■ **Collected data**:
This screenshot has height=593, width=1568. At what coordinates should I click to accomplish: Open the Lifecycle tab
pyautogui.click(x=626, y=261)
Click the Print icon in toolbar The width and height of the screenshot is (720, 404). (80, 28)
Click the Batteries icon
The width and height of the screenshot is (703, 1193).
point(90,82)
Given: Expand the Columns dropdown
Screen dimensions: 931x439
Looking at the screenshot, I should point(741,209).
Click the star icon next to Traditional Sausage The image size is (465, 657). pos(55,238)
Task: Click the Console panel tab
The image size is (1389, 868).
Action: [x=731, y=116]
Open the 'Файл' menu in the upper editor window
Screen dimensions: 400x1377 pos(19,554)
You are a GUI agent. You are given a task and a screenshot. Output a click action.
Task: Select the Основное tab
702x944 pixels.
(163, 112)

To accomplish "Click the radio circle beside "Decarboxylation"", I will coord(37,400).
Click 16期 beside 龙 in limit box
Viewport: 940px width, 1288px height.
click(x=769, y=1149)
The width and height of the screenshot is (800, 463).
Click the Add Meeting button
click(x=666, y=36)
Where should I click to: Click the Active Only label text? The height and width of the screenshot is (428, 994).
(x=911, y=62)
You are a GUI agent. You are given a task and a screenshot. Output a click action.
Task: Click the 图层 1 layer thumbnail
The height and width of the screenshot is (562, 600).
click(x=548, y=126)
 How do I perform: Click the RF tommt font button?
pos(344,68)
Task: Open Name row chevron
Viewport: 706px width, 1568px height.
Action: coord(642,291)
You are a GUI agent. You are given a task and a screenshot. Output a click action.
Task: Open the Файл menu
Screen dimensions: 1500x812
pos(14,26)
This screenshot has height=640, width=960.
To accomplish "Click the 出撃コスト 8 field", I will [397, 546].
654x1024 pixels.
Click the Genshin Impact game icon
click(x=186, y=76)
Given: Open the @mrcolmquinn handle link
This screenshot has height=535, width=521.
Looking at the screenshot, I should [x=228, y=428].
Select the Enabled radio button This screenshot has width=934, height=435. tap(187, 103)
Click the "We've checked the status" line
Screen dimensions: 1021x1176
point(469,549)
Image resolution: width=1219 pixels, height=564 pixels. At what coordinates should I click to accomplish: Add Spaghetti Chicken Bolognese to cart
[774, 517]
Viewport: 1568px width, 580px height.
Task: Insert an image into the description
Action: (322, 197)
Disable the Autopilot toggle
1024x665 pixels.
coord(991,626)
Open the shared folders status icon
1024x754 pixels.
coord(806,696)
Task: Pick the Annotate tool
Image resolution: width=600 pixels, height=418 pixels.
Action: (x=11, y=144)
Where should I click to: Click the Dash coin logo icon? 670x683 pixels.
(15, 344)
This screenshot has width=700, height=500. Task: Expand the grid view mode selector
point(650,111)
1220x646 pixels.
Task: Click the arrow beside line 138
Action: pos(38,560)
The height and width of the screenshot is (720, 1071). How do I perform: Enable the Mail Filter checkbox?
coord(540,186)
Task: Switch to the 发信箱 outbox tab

■ **WHAT IS NEEDED**:
A complete and exact reproduction of the data is needed.

■ **FINISHED EXERCISE**:
This screenshot has height=593, width=1568. At what coordinates should I click to accomplish: Open the Lifecycle tab
pyautogui.click(x=626, y=261)
Click the Print icon in toolbar The width and height of the screenshot is (720, 404). (80, 28)
Click the Batteries icon
The width and height of the screenshot is (703, 1193).
point(90,82)
Given: Expand the Columns dropdown
Screen dimensions: 931x439
Looking at the screenshot, I should point(741,209).
Click the star icon next to Traditional Sausage The image size is (465, 657). pos(55,238)
Task: Click the Console panel tab
The image size is (1389, 868).
Action: [x=731, y=116]
Open the 'Файл' menu in the upper editor window
Screen dimensions: 400x1377 pos(19,554)
You are a GUI agent. You are given a task and a screenshot. Output a click action.
Task: Select the Основное tab
702x944 pixels.
(163, 112)

To accomplish "Click the radio circle beside "Decarboxylation"", I will coord(37,400).
Click 16期 beside 龙 in limit box
Viewport: 940px width, 1288px height.
click(x=769, y=1149)
The width and height of the screenshot is (800, 463).
Click the Add Meeting button
click(x=666, y=36)
Where should I click to: Click the Active Only label text? The height and width of the screenshot is (428, 994).
(x=911, y=62)
You are a GUI agent. You are given a task and a screenshot. Output a click action.
Task: Click the 图层 1 layer thumbnail
The height and width of the screenshot is (562, 600).
click(x=548, y=126)
 How do I perform: Click the RF tommt font button?
pos(344,68)
Task: Open Name row chevron
Viewport: 706px width, 1568px height.
Action: coord(642,291)
You are a GUI agent. You are given a task and a screenshot. Output a click action.
Task: Open the Файл menu
Screen dimensions: 1500x812
pos(14,26)
This screenshot has height=640, width=960.
To accomplish "Click the 出撃コスト 8 field", I will [397, 546].
654x1024 pixels.
Click the Genshin Impact game icon
click(x=186, y=76)
Given: Open the @mrcolmquinn handle link
This screenshot has height=535, width=521.
Looking at the screenshot, I should [x=228, y=428].
Select the Enabled radio button This screenshot has width=934, height=435. tap(187, 103)
Click the "We've checked the status" line
Screen dimensions: 1021x1176
point(469,549)
Image resolution: width=1219 pixels, height=564 pixels. At what coordinates should I click to accomplish: Add Spaghetti Chicken Bolognese to cart
[774, 517]
Viewport: 1568px width, 580px height.
Task: Insert an image into the description
Action: (322, 197)
Disable the Autopilot toggle
1024x665 pixels.
coord(991,626)
Open the shared folders status icon
1024x754 pixels.
coord(806,696)
Task: Pick the Annotate tool
Image resolution: width=600 pixels, height=418 pixels.
Action: (x=11, y=144)
Where should I click to: Click the Dash coin logo icon? 670x683 pixels.
(15, 344)
This screenshot has width=700, height=500. Task: Expand the grid view mode selector
point(650,111)
1220x646 pixels.
Task: Click the arrow beside line 138
Action: pos(38,560)
The height and width of the screenshot is (720, 1071). How do I perform: Enable the Mail Filter checkbox?
coord(540,186)
Task: Switch to the 发信箱 outbox tab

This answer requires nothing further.